Accession Number : ADA329899

Title :   Using Peer Support to Reduce Fault-Tolerant Overhead in Distributed Shared Memories

Descriptive Note : Technical rept

Corporate Author : ROCHESTER UNIV NY DEPT OF COMPUTER SCIENCE

Personal Author(s) : Hunt, G. C. ; Scott, M. L.

PDF Url : ADA329899

Report Date : JUN 1996

Pagination or Media Count : 16

Abstract : We present a peer logging system for reducing peformance overhead in fault tolerant distributed shared memory systems.
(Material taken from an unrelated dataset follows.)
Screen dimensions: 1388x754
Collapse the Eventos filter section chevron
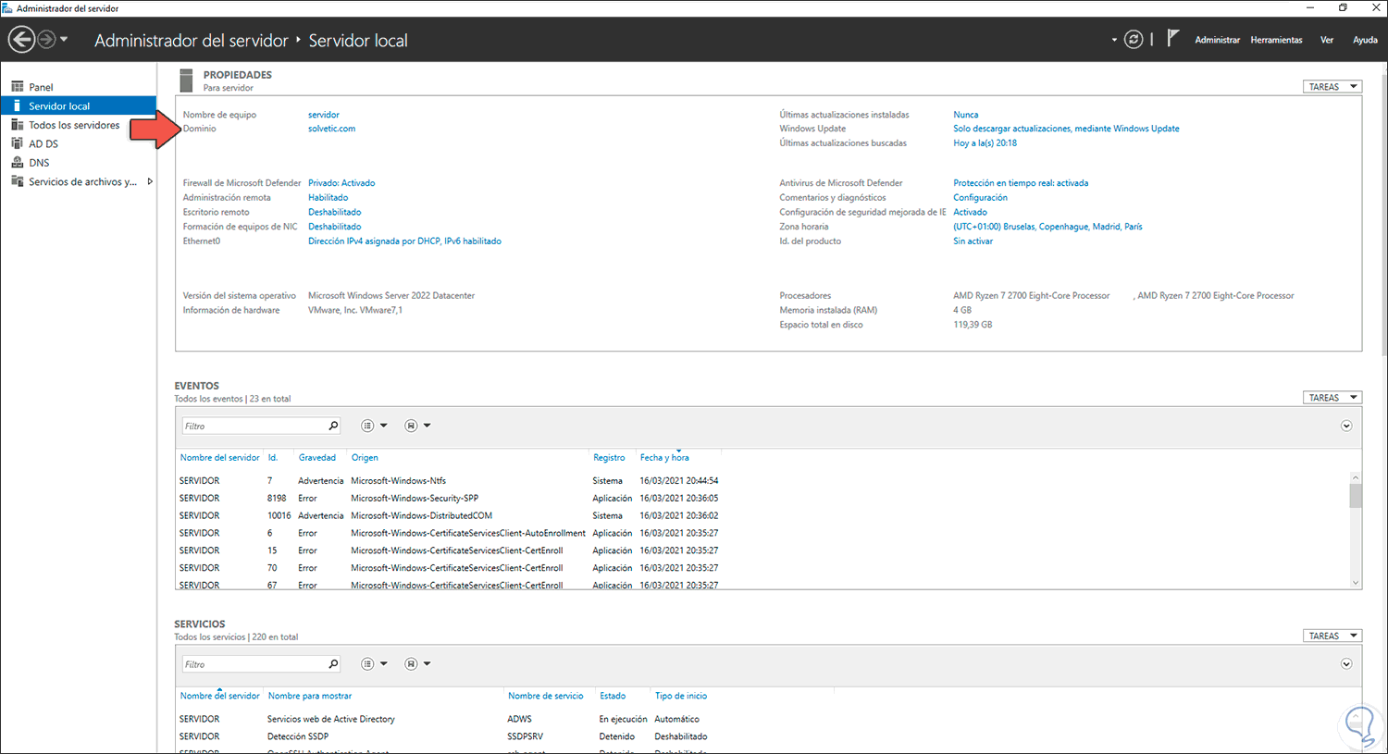[1346, 426]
Our system provides fault tolerant shared memory using individual checkpointing and rollback, Peer logging logs DSM modification messages to remote nodes instead of to local disks. We present results for implementations of our fault tolerant technique using simulations of both TreadMarks, a software only DSM, and Cashmere, a DSM using memory mapped hardware. We compare simulations with no fault tolerance to simulations with local disk logging and peer logging. We present results showing that fault tolerant Treadmarks can be achieved with an average of 17 percent overhead for peer logging. We also present results showing that while almost any DSM protocol can be made fault tolerant, systems with localized DSM page meta-data have much lower overheads.

Descriptors :   *MEMORY DEVICES, *FAULT TOLERANT COMPUTING, COMPUTER PROGRAMS, DISTRIBUTED DATA PROCESSING, DISKS, FAULT TOLERANCE.

Subject Categories : Computer Programming and Software

Distribution Statement : APPROVED FOR PUBLIC RELEASE